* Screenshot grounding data
===
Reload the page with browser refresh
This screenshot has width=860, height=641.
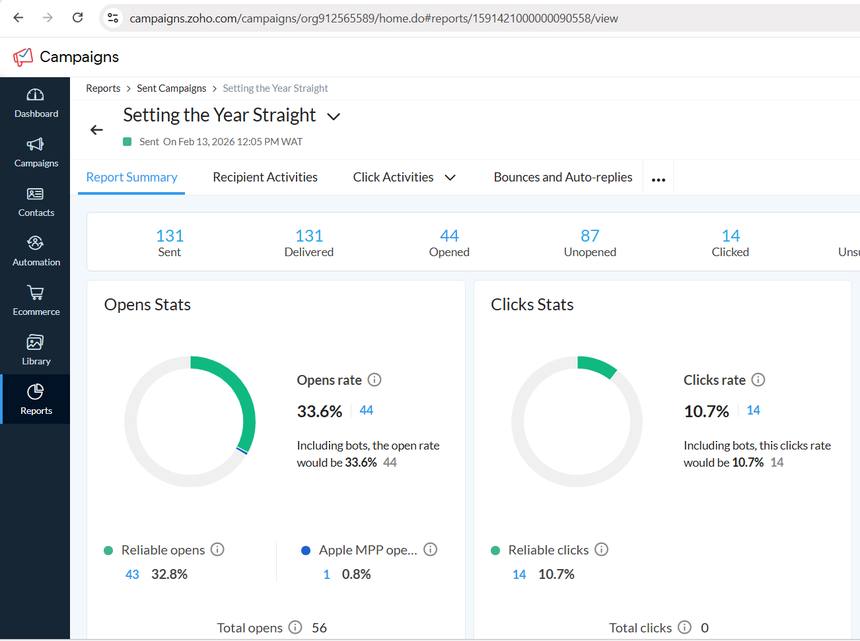(x=78, y=18)
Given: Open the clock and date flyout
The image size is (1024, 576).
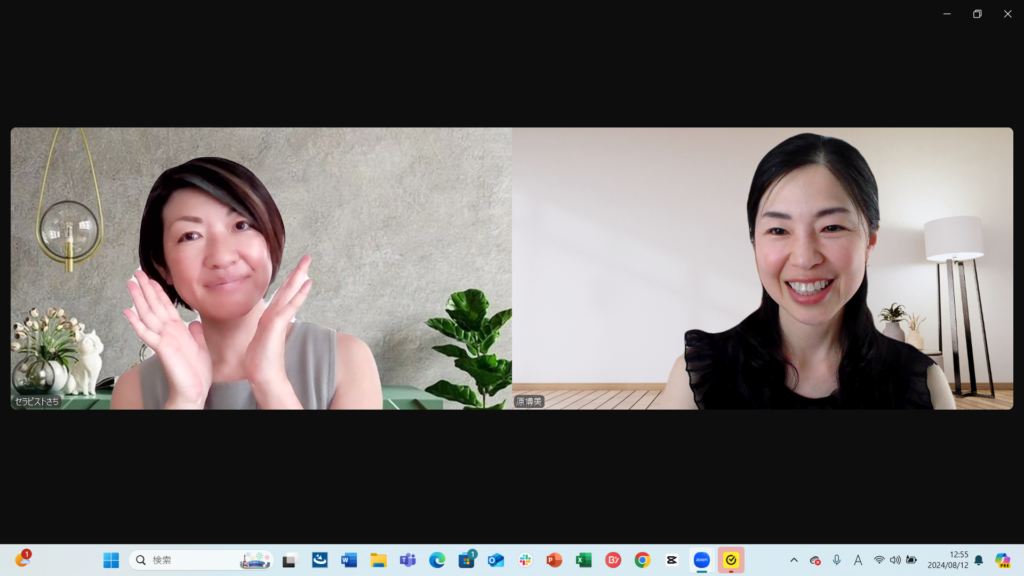Looking at the screenshot, I should tap(948, 560).
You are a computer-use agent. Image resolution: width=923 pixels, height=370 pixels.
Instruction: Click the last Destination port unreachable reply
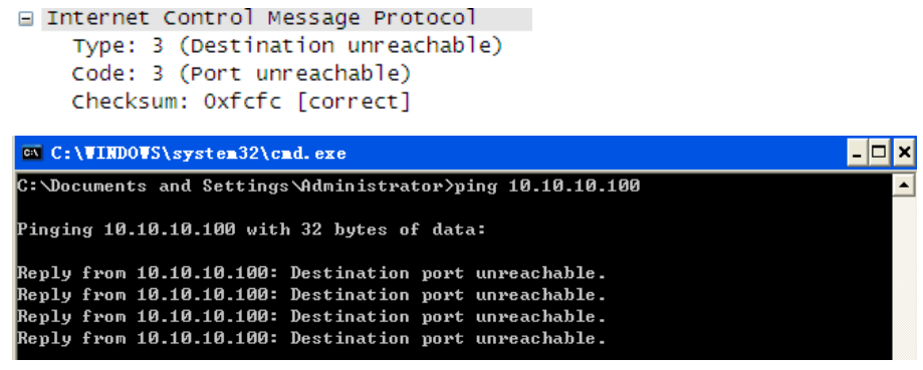click(x=449, y=338)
===
* PROBLEM TO WORK ON
What is wanted is an exact copy of the lines from the line with "This screenshot has width=860, height=641." through the end of the records, both ends included, pictures excluded.

* RESPONSE
This screenshot has width=860, height=641.
(x=78, y=18)
Given: Open the clock and date flyout
The image size is (1024, 576).
Looking at the screenshot, I should tap(948, 560).
You are a computer-use agent. Image resolution: width=923 pixels, height=370 pixels.
Instruction: Click the last Destination port unreachable reply
click(x=449, y=338)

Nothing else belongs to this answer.